Text extract >>

Trust Region Policy Optimization, Proximal Policy Optimization

Table of Contents

Reinforcement Learning and Deep Reinforcement Learning - This article is part of a series.

Part 1: What is Deep Reinforcement Learning (RL)

Part 2: This Article

Policy Gradient is a method in reinforcement learning where the policy is directly optimized by estimating the gradient of the expected reward concerning the policy parameters.

A neuron network with parameter $\theta$ can be used to describe policy $\pi_{\theta}$.

Input: the observation of machine represented as a vector or a matrix.
Output: each action corresponds to a neuron in output layer.

From the previous article, Trajectory $\tau = \{ s_1, a_1, s_2, a_2, …, s_T, a_T \} $. For every trajectory, its probability can be calculated ( given the parameters $\theta$ of the actor ):

Off-policy algorithms open doors to learning from past experiences, while Proximal Policy Optimization (PPO) and Trust Region Policy Optimization (TRPO) ensures stable policy updates.

On-policy v.s. Off-policy:

On-policy: The agent ( or actor) learned and the actor interacting with the environment are the same.

Requests >>
1. Answer each question from the article on policy gradient methods.
(a) What does each neuron in the output layer of the policy network correspond to?
(b) What do PPO and TRPO ensure?
(c) Under on-policy learning, how does the agent that learns relate to the actor interacting with the environment?
2. Reproduce the part of the article on policy gradient methods starting at "Trust Region Policy Optimization, Proximal" and ending at "the policy parameters.".
The lines that follow the article are separate material.

Source excerpt >>
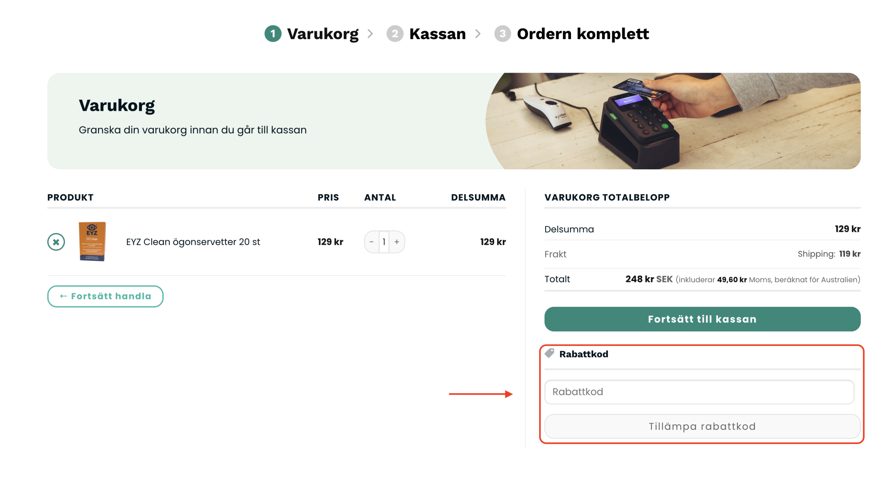Click the Rabattkod tag icon
The width and height of the screenshot is (886, 485).
(549, 353)
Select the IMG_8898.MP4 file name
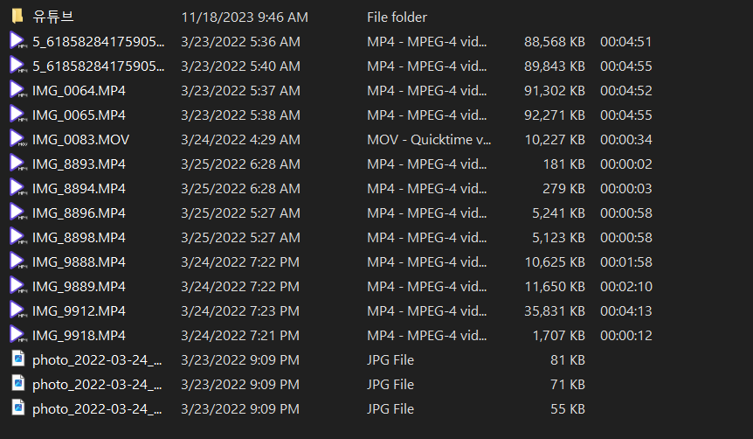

Solutions by task >>
1.
(a) An action.
(b) Stable policy updates.
(c) They are the same.

2.
Trust Region Policy Optimization, Proximal Policy Optimization

Table of Contents

Reinforcement Learning and Deep Reinforcement Learning - This article is part of a series.

Part 1: What is Deep Reinforcement Learning (RL)

Part 2: This Article

Policy Gradient is a method in reinforcement learning where the policy is directly optimized by estimating the gradient of the expected reward concerning the policy parameters.